Everything came back clear! =) Thank you Stacy! Looking forward to our chat soon! Sorry I was mia on email
I am just so blessed to be your friend.. and even more blessed to ride in a car with you for 8 + hours in a few shorts weeks!
Cannot wait! Blessed on my end as well!
Thank you for sharing this post. Today’s been a rough one so far. There are things going on in our family that make me worried and anxious and frustrated and I am thankful for the reminder that God is with me through those moments and that he never ever lets go of me
.
So sorry to hear about your family. I am putting you on my prayer list. I’m glad God encouraged you today =)
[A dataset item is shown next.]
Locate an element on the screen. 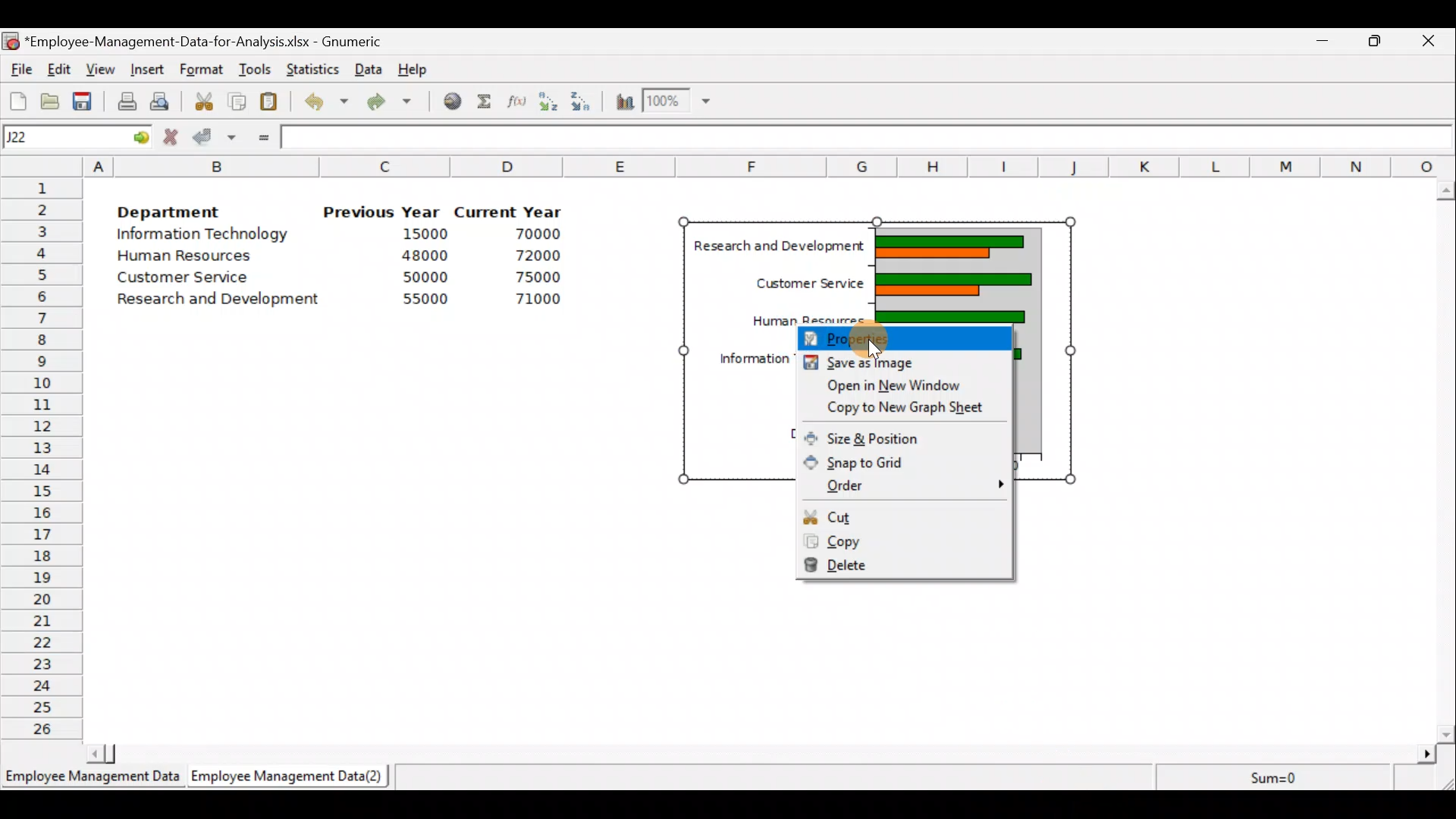 This screenshot has width=1456, height=819. Human Resources is located at coordinates (196, 257).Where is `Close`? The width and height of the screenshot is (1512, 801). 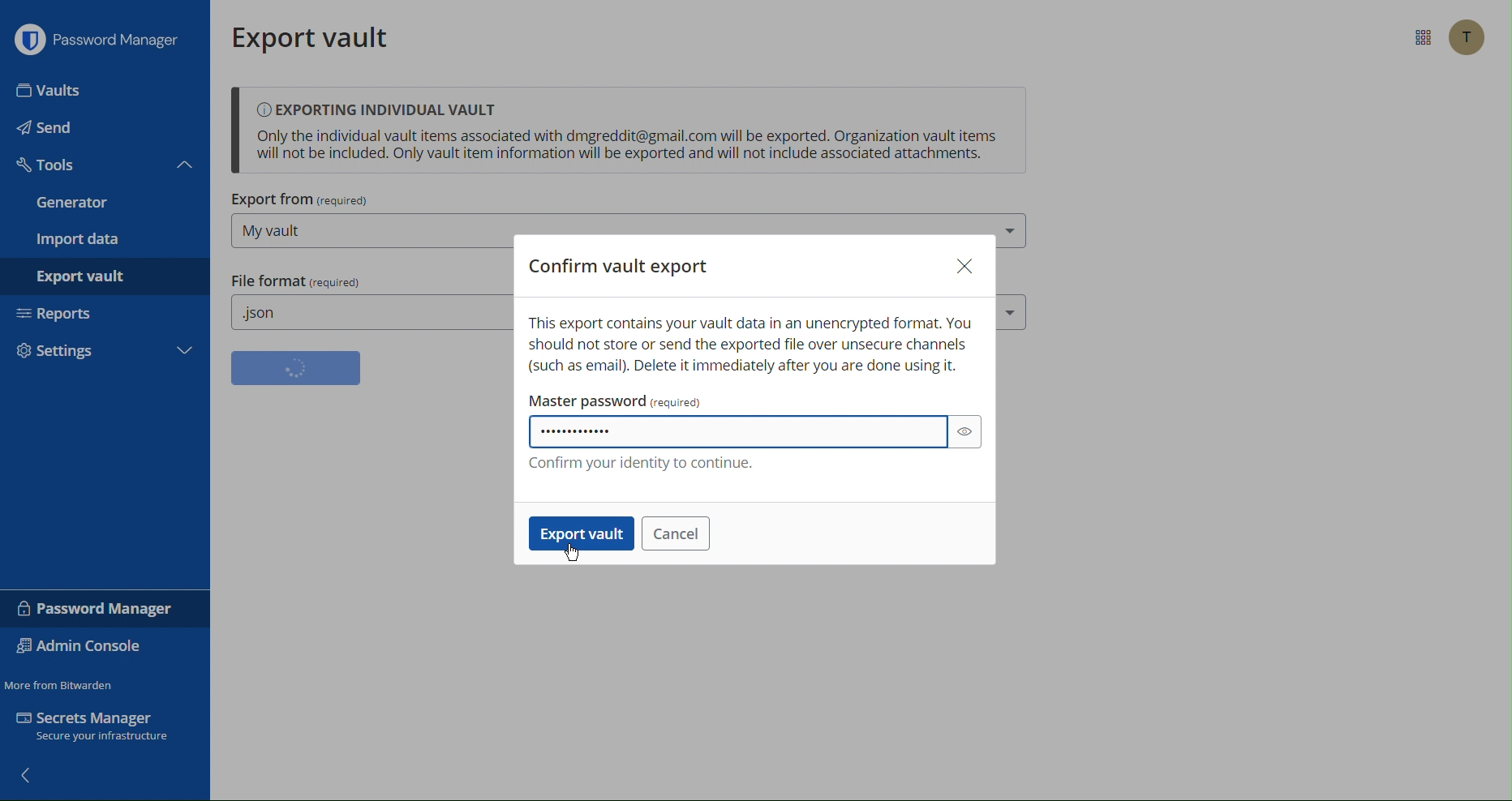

You encourage my heart yet again to seek Jesus and plead for Him to remain close - a request He always honours.
Yes, yes He does! =)
What a sweet reminder of God’s goodness. A song I had in my head when I was in labor with Bryce (almost 5 years ago) has been coming to mind lately. Very simply.. “love the lord your god with all your heart and all your soul and all your mind and all your strength..” Its a sweet reminder when I’m going through a tough day that I got through birthing a child in God’s strength
That is awesome! I love how God puts a song in our heart, just like David in the Psalms =) I think of you every time I drool over a piece of mid-century modern. How’s it going? I have to catch up!
When I feel like I don’t know how to do my job and I make mistakes, He reminds me that He has called me to do it and I have to depend on Him as my strength and not on my own abilities.
When I hear from people I have been praying for who are taking steps to draw closer to God and live their life in a way that is true to his teachings.
When I’m in a room with tons of kids who are all there to learn about God and I have the privilege to share
what I have learned, too and speak God’s truth to them.
When I talk to my Mom and she says she’s proud of me and she loves me.
When I read a friend’s blog that makes me cry with joy that she is with us and sharing her heart.
Thanks for challenging us, V!
Julie, thank you for sharing! God has called you to where you are! I am blessed to call you friend =)
Yay!!!!!!!!!!!!!!!!! Celebrating with you (long-distance, though). Woo hoo! Such great news!
And sorry I haven’t called yet. I know I’m missing out on an incredible blessing since I can tell you just rock!
Thank you Stacy! Cannot wait to chat as well =) One of these days! (Have you done google chat before?)